Eisenhower Doktrini konusu Çağdaş Türk ve Dünya Tarihi dersi Soğuk Savaş Ünitesi kapsamında Paylaşılamayan Ortadoğu konusu dahilinde yer almaktadır.
Eisenhower Doktrini
İngiltere ve Fransa’nın Orta Doğu ülkelerindeki manda yönetimlerini kaldırması bölgede önemli bir siyasi boşluk oluşturdu.
Süveyş Krizi’nde (1956’da Mısır yönetiminin Süveyş Kanalı’nı millileştirmesi üzerine, İngiltere ve Fransa’nın Mısır’a savaş açması), ABD ve SSCB baskısı Fransa ve İngiltere’nin Mısır’ı boşaltmasında etkili oldu. Bu süreçte, SSCB’nin de Araplara yakın bir tutum içinde olması Arap-İslam dünyasında Batı karşıtlığını iyice artırdı.

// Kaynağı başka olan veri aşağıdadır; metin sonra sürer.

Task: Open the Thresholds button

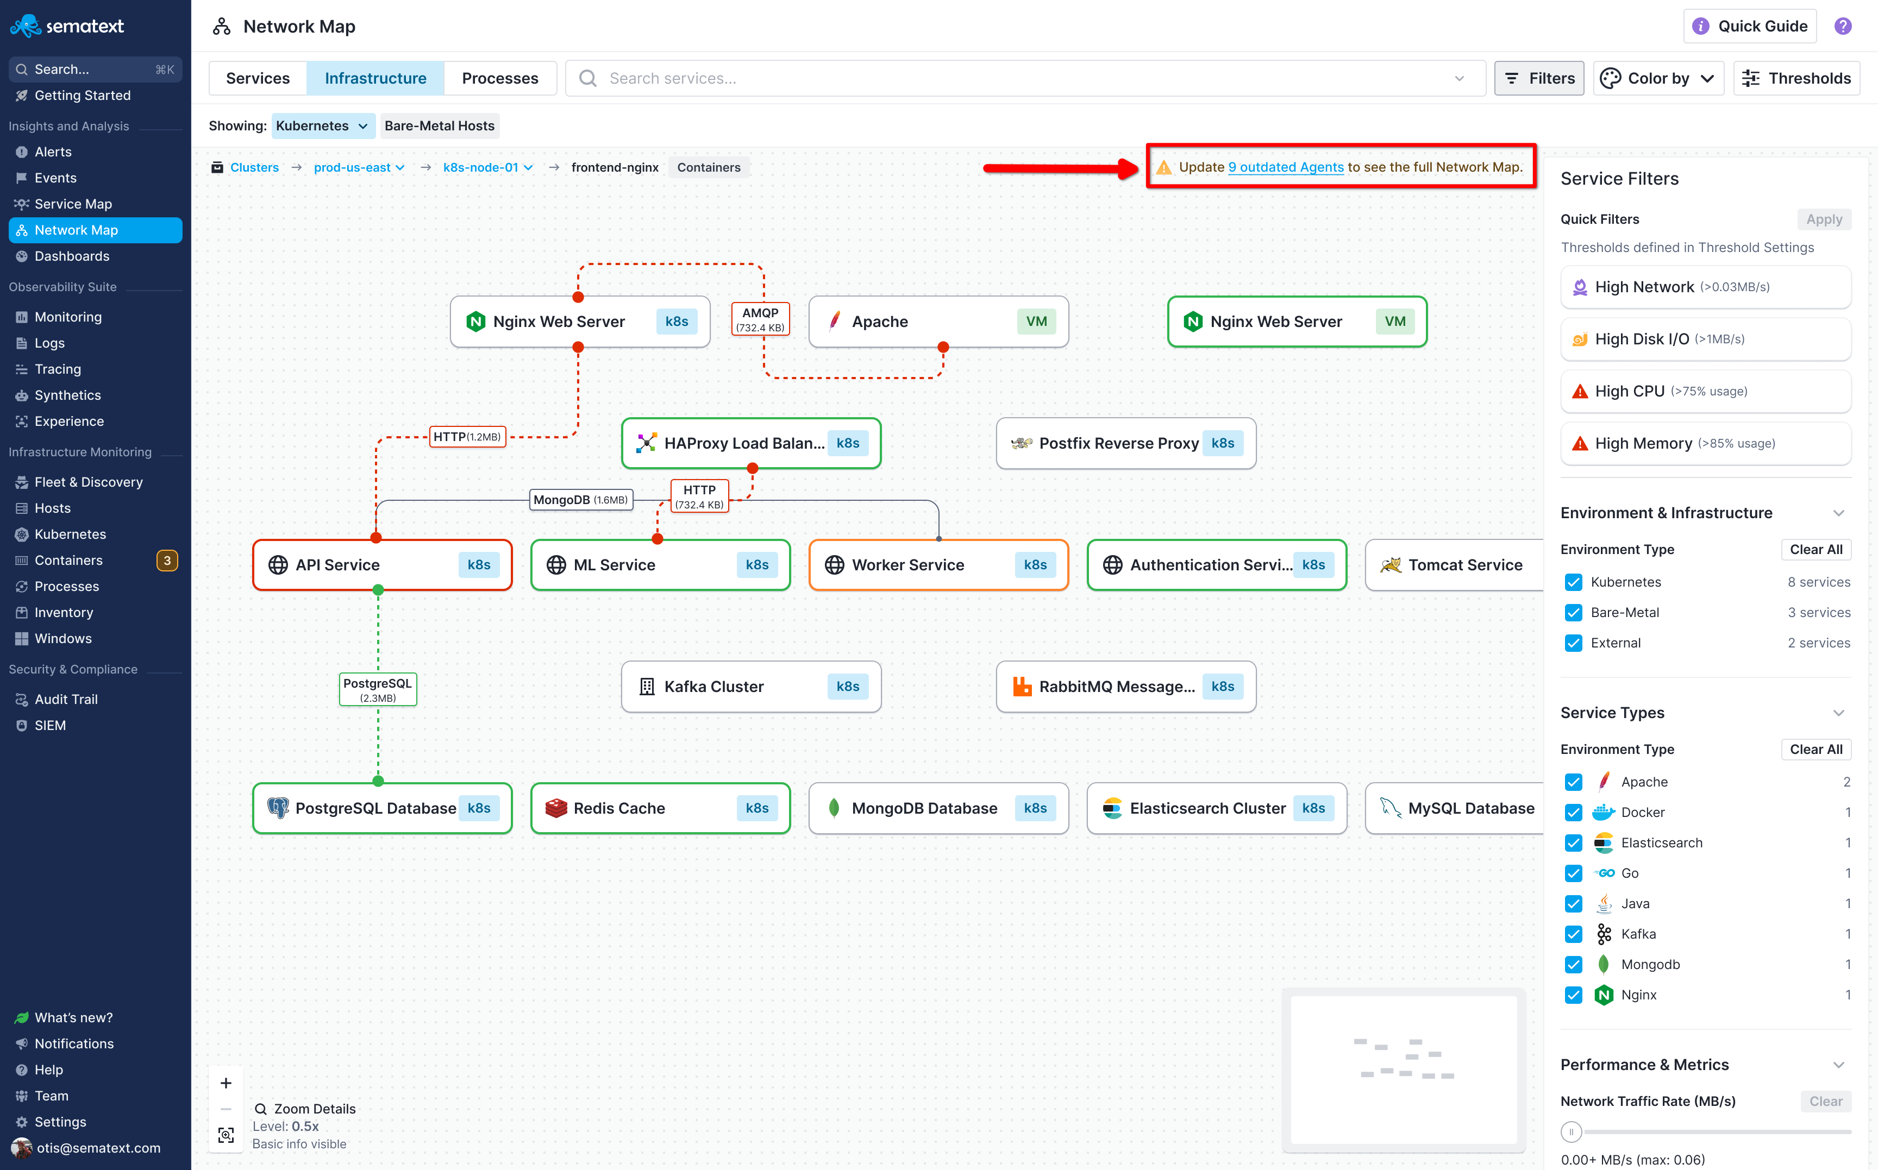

ABD Başkanı Eisenhovver, 5 Ocak 1957’de Amerikan Kongresi’nden şu isteklerde bulundu (Eisenhovver Doktrini):
– Orta Doğu ülkelerine askeri ve ekonomik yardım yapılması
– Doğu Bloku’nun olası saldırısı karşısında bölgede Amerikan Silahlı Kuvvetleri’nin kullanılması
– Her yıl 200 milyon dolarlık harcama yapılabilmesi
– Orta Doğu ülkeleriyle her alanda daha yakın ilişkiler kurulması SSCB’nin etki alanının daraltılması (Eisenhower Doktrininin amacı)
– Batı Bloku’nu destekleyen ülkelerde askeri üsler kurma ve sosyalist eğilimlerin Orta Doğu ülkelerinde engellenmesi
Eisenhovver Doktrini’nin Sonuçları:
ABD ilk defa Orta Doğu’da SSCB ile karşı karşıya gelmeye başlamıştı. Eisenhovver Doktrini ile Orta Doğu ikiye bölünmüştür. İran, Türkiye, Irak, Lübnan, Afganistan, Pakistan, Libya, Fas, Tunus ve İsrail bu doktrinin gereklerine göre hareket edilmesini kabul etti. Başlangıçta olumsuz davranan Suudi Arabistan’da bu siyasete dahil oldu. Mısır, Suriye ve Ürdün olumsuz bir tavır takınmıştı. Böylece ABD’nin Orta Doğu’da etkinleşme ve SSCB’yi çevrimleme siyaseti hızla uygulanmaya başlandı.